> _DOCUMENT PASSAGE_

This piece brings together a fine writer, Derek Thompson, and a really interesting book that goes to the heart of the some of the central issues in our lives – “Work: A Deep History, From the Stone Age to the Age of Robots” authored by James Suzman.
Thompson begins the piece by helping us reconstruct our typical psychological state on a Sunday evening – as a leisurely weekend winds down, we start tensing up in anticipation of the week ahead i.e. our mind gradually starts shifting from “leisure mode” to “productivity mode”. “Guilt about recent lethargy kicks in as productivity mind gears up, and apprehension about workaday pressure builds as leisure mind cedes power.”
Thompson then cites research which shows that most people living in modern societies actual have a psychological need for the structured pressure of a typical working week. “In 2012, the University of Maryland sociologist John P. Robinson reviewed more than 40 years of happiness and time-use surveys that asked Americans how often they felt they either were “rushed” or had “excess time.” Perhaps predictably, he concluded that the happiest people were the “never-never” group—those who said they very rarely felt hurried or bored, which isn’t to say they were laid-back. Their schedules met their energy level, and the work they did consumed their attention without exhausting it. In an essay for Scientific American summarizing his research, Robinson offered a strenuous formula for joy: “Happiness means being just rushed enough.””
Central to the need to feel busy is a concept which is default setting in most of our brains, namely, that we are working hard today for a better future tomorrow. So, as a teenager you are told that if you spend years in higher education, you will get a well paid job. As a professional you are told, if you work hard your kids will be able to get the best education and you yourself will have a well-funded retirement. Therefore, in modern societies we justify our need to be busy as being underpinned by our need to ensure a better tomorrow for ourselves and our families.
Whilst this need to be feel busy arguably underpins much of the progress we have made over the past million years, it also brings with it an obvious downside: “While progress depends on pinning our hopes on a world that doesn’t yet exist, those who cannot stop planning for the future are doomed to labour for a life they will never fully live.”
So when did the need to be ‘busy today for a better tomorrow’ enter our lives? Were our ancestors also afflicted by this need to be busy? “To answer that question, we would have to understand the texture of human life for most of our history, before civilization and workweeks edged their way into the picture. We would need a participant-observer from our era to live among hunter-gatherers and experience their relationship to work, time, and joy.
The anthropologist James Suzman has done a version of that, devoting almost 30 years to studying the Ju/’hoansi “Bushmen,” a tribe whose members lived an isolated existence in Namibia and Botswana until the late 20th century, when incursions by local governments destroyed their way of life. In his new book, Work: A Deep History, From the Stone Age to the Age of Robots,* Suzman describes the Ju/’hoansi of yore as healthy and cheerful, perfectly content to work as little as possible and—not coincidentally—ingenious at designing customs that discourage competition and status-seeking. Combining careful anthropological research with excursions into sociology and psychology, he asks how we’ve come to find ourselves more harried—and seemingly more unhappy—than the small-scale communities from which civilization emerged.”

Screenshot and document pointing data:
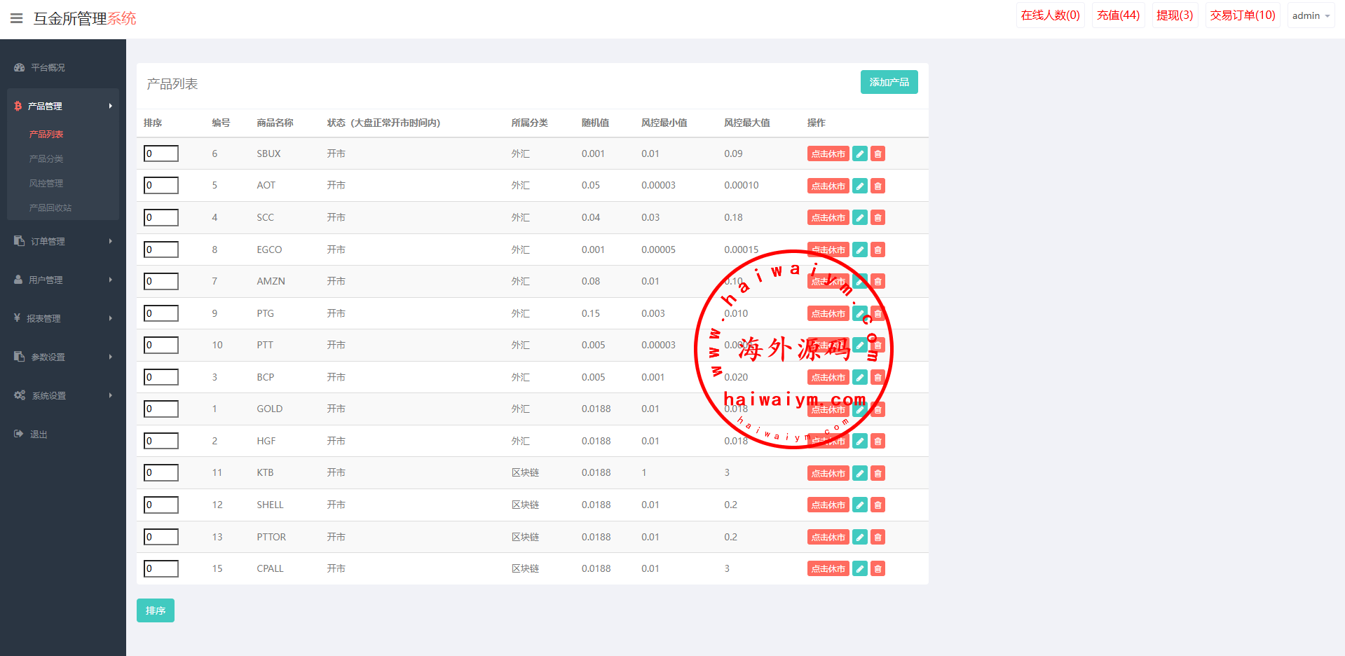Screen dimensions: 1345x656
Task: Open 产品分类 submenu item
Action: (46, 159)
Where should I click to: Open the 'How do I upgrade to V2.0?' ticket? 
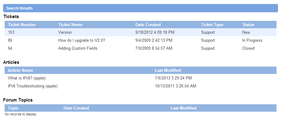(82, 40)
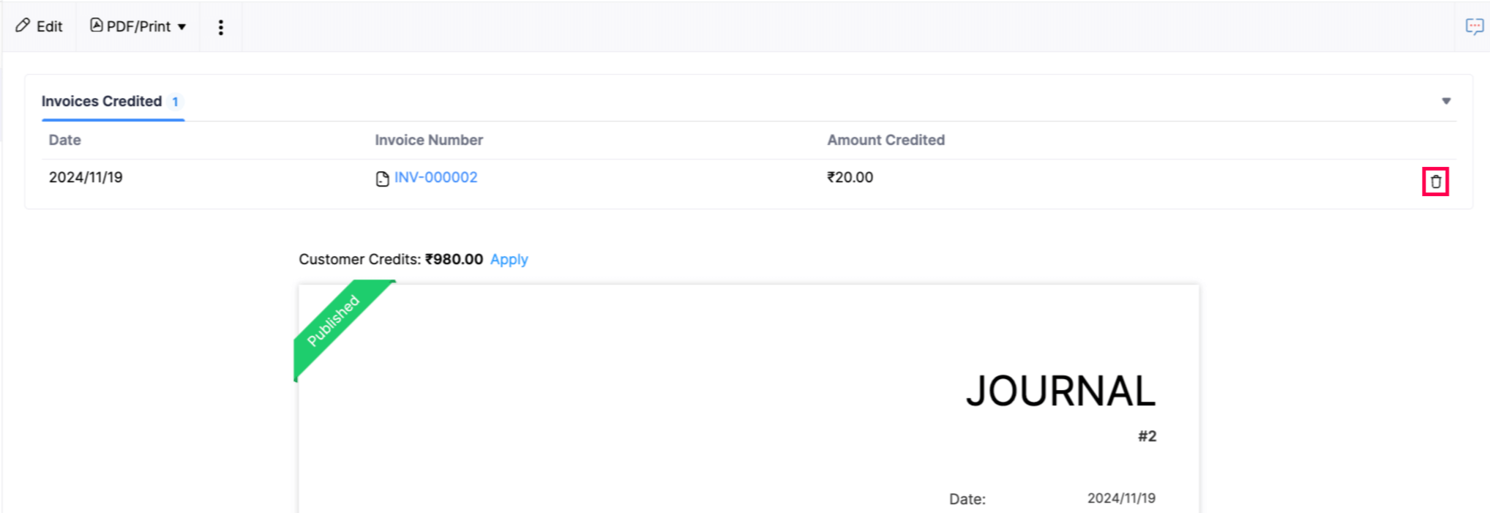Click the PDF/Print document icon
This screenshot has height=513, width=1490.
point(96,26)
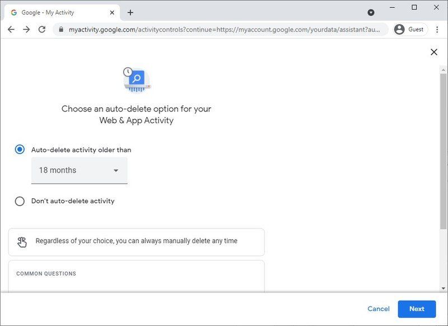Open the Chrome three-dot menu
This screenshot has width=448, height=326.
437,30
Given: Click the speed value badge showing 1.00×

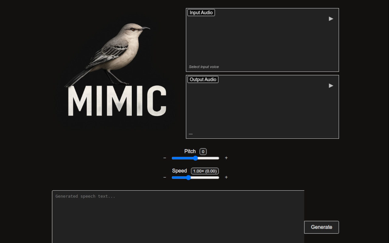Looking at the screenshot, I should click(x=205, y=171).

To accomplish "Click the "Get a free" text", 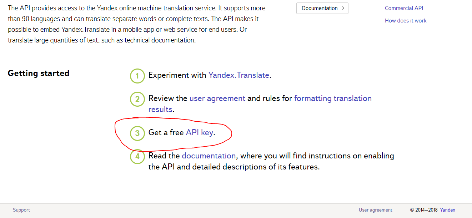I will click(166, 133).
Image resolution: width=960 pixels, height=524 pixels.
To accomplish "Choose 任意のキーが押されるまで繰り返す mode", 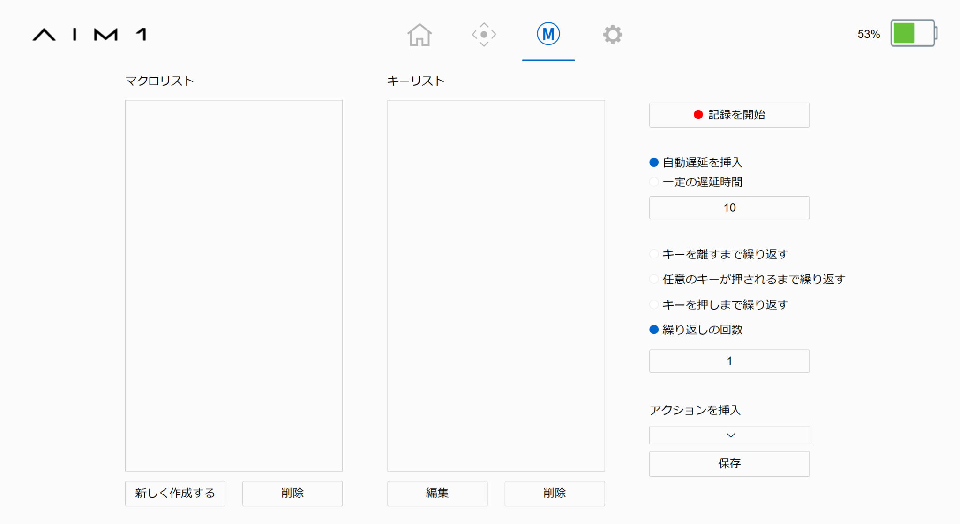I will click(653, 279).
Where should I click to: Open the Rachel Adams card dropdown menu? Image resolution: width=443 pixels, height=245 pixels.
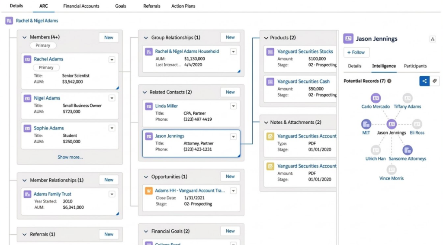pyautogui.click(x=112, y=60)
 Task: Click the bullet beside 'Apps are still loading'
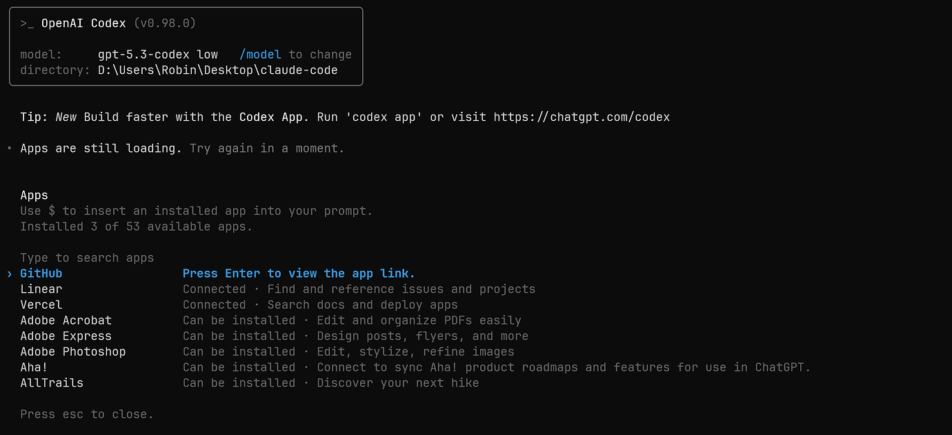9,148
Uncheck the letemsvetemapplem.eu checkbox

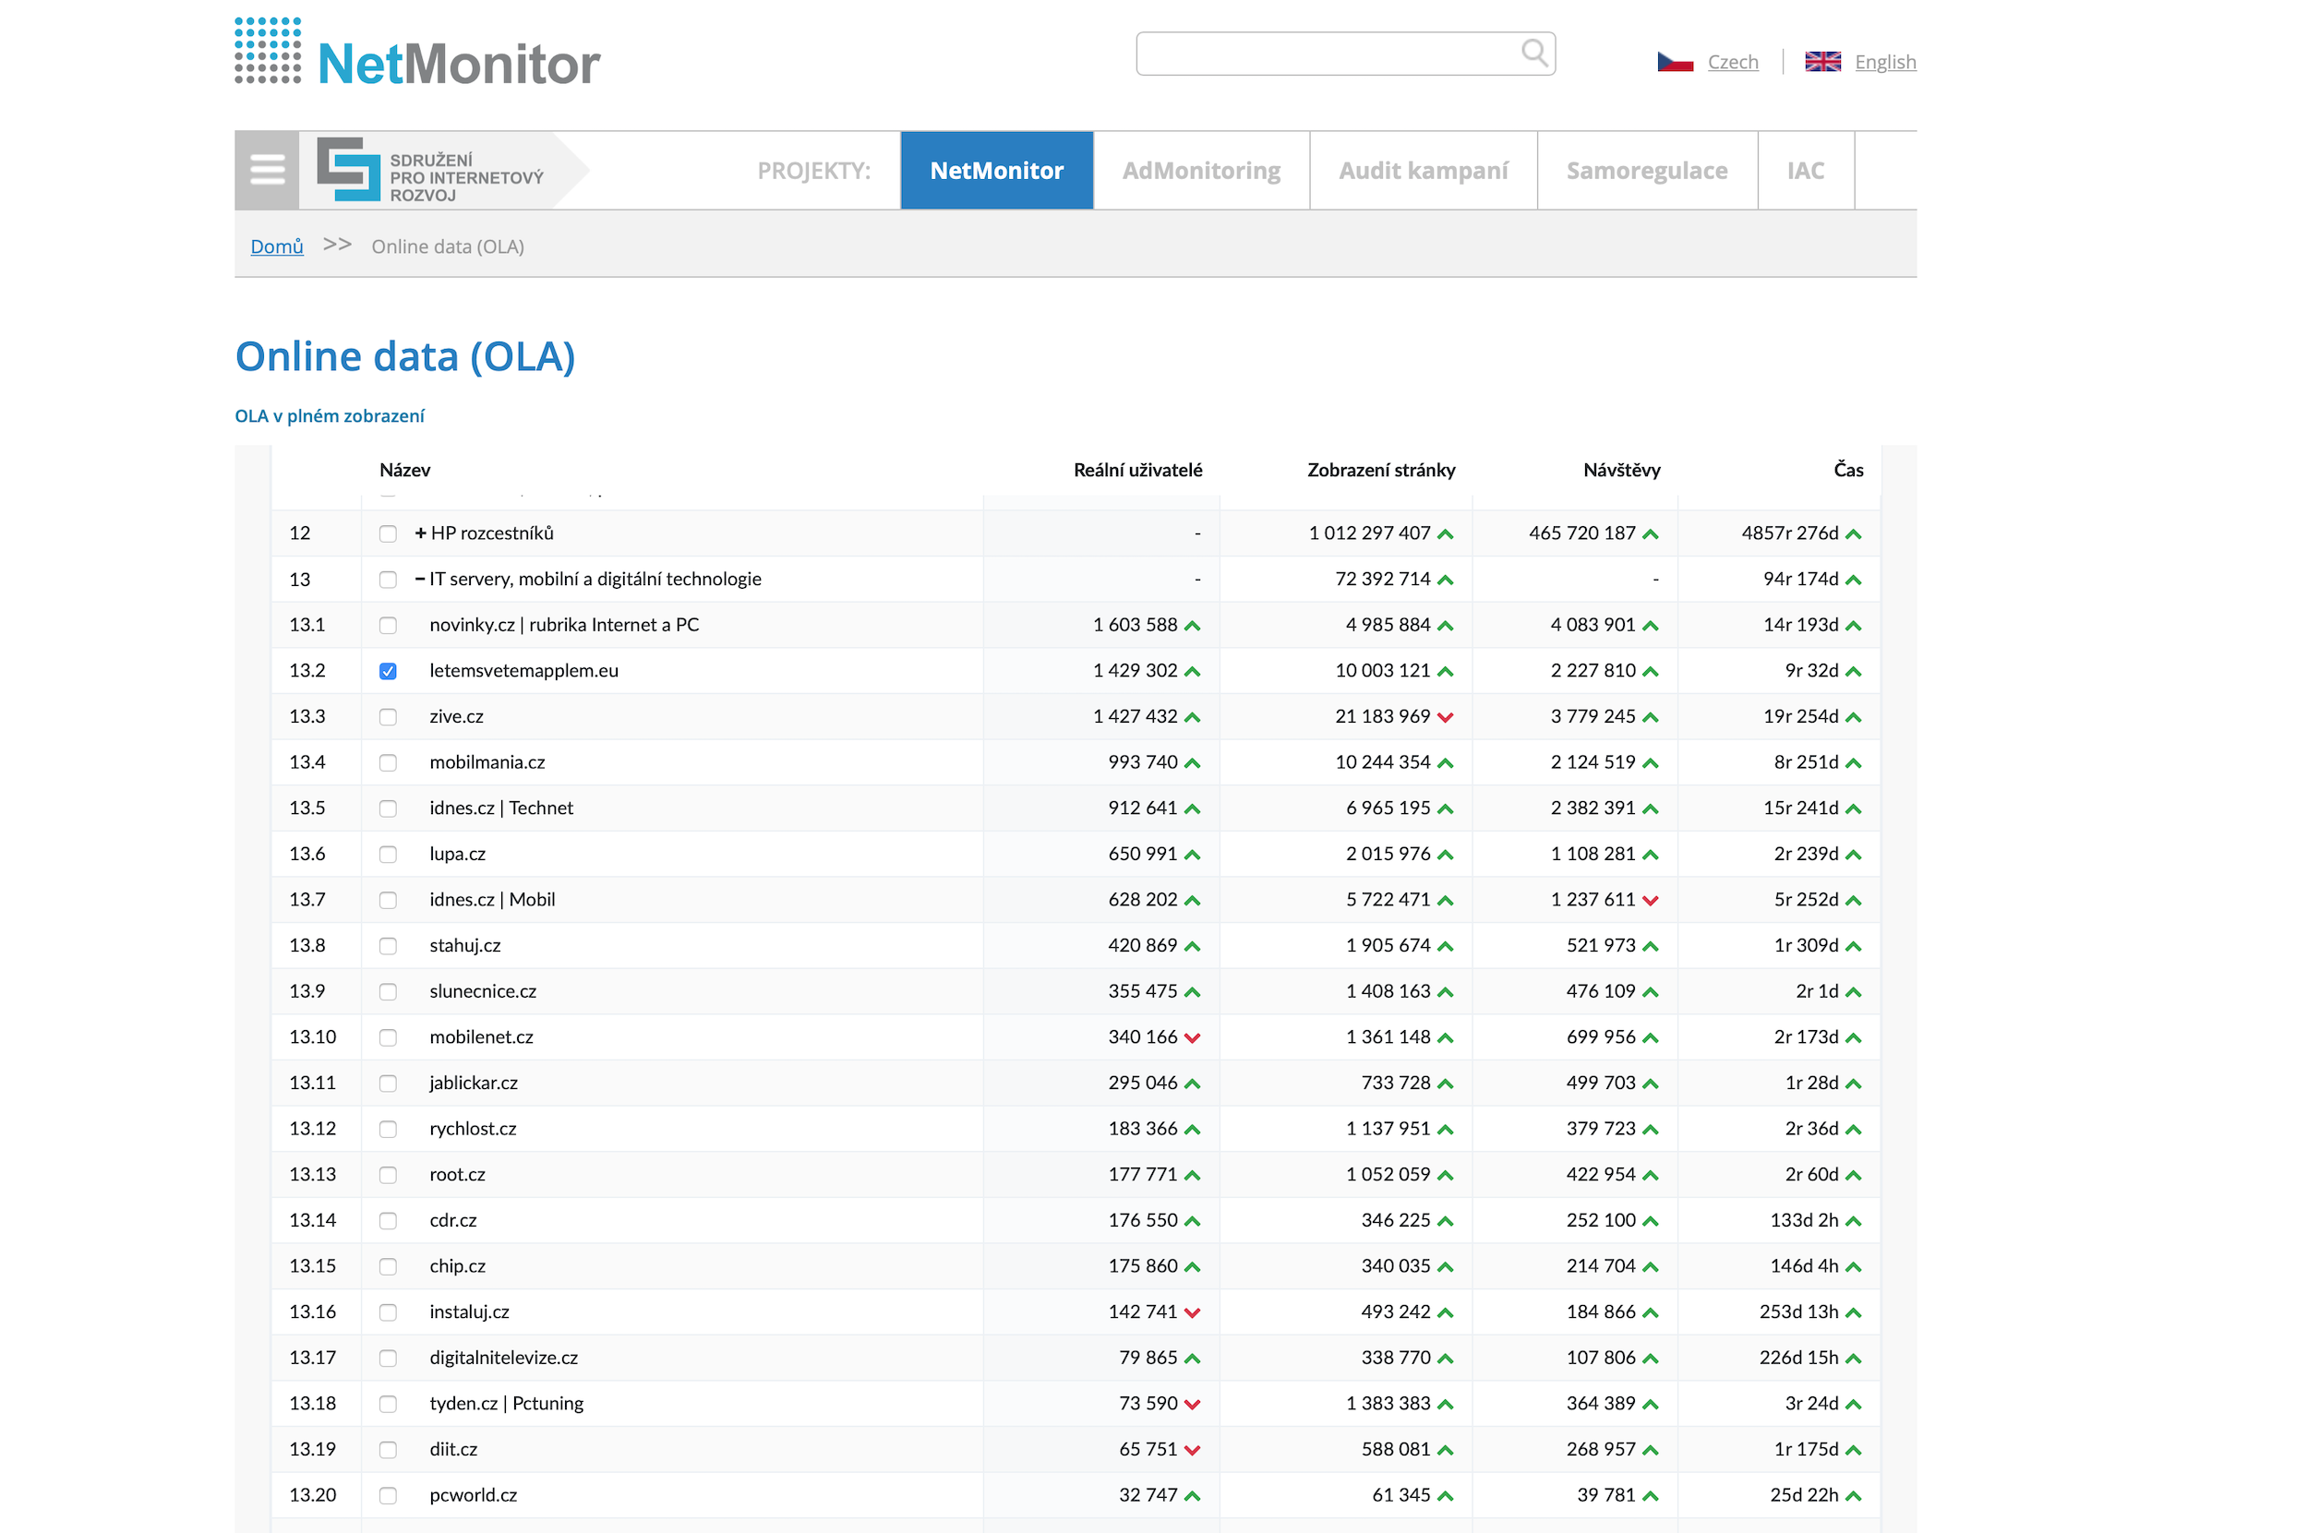click(388, 671)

> _THE TASKS_
#1 According to the article on work and busyness, for about how many years did James Suzman study the Ju/'hoansi?
#2 Reproduce everything in the article on work and busyness from "This piece brings" down to "by James Suzman.".

> _ANSWERS IN ORDER_
#1 Almost 30 years.

#2
This piece brings together a fine writer, Derek Thompson, and a really interesting book that goes to the heart of the some of the central issues in our lives – “Work: A Deep History, From the Stone Age to the Age of Robots” authored by James Suzman.